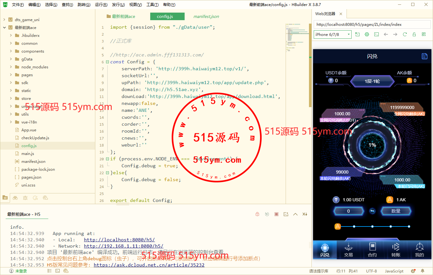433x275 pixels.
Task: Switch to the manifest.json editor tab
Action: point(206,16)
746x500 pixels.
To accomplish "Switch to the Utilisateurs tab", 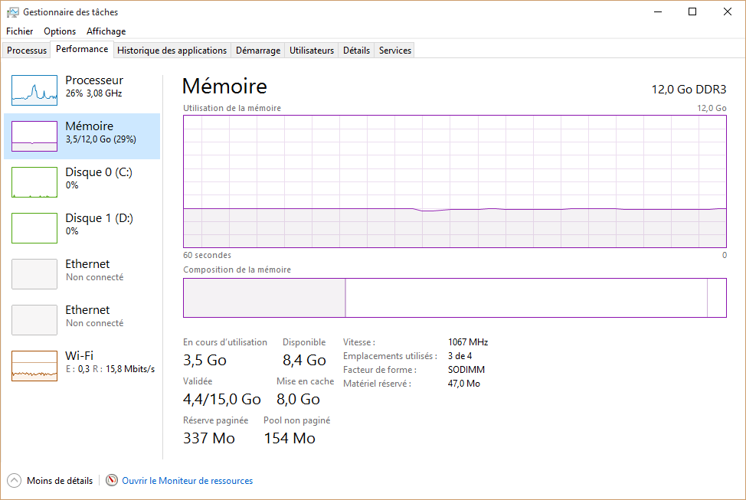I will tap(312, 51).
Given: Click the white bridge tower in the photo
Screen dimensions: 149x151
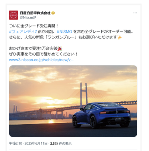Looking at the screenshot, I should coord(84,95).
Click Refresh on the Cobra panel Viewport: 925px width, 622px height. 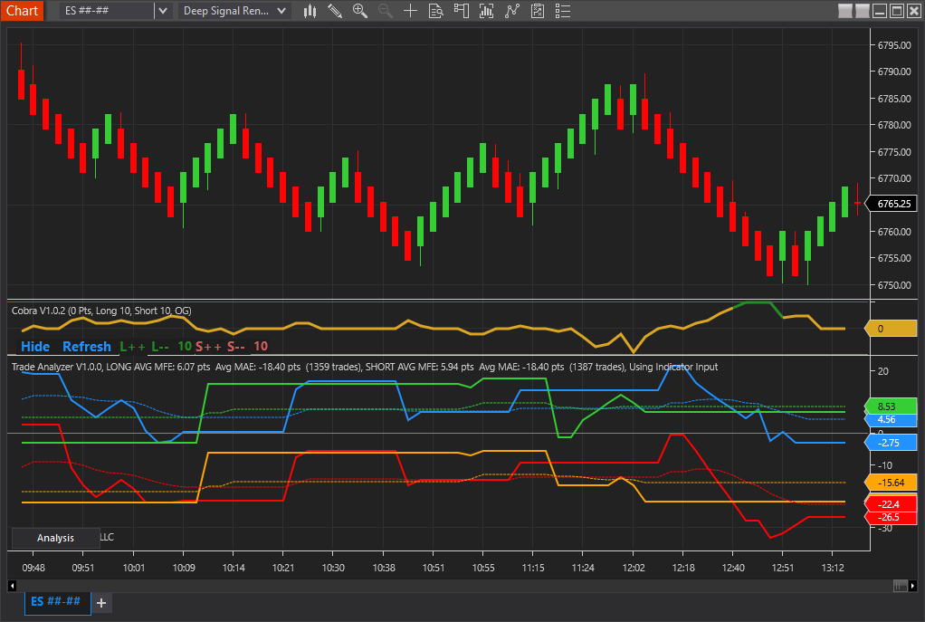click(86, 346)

^^^^^^^^^^^^^^^^

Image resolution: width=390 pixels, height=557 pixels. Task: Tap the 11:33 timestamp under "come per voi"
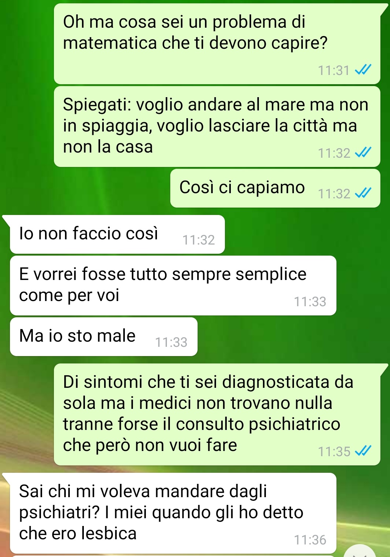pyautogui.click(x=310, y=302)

^^^^^^^^^^^^^^^^

Short problem: Rewrite the entries from the line containing "Image resolution: width=390" through the line containing "pyautogui.click(x=310, y=302)", inclusive, swapping "timestamp" for "time label" and leaving everything else unchanged. Leave the pictures out of your answer.

Full output:
Image resolution: width=390 pixels, height=557 pixels. Task: Tap the 11:33 time label under "come per voi"
pyautogui.click(x=310, y=302)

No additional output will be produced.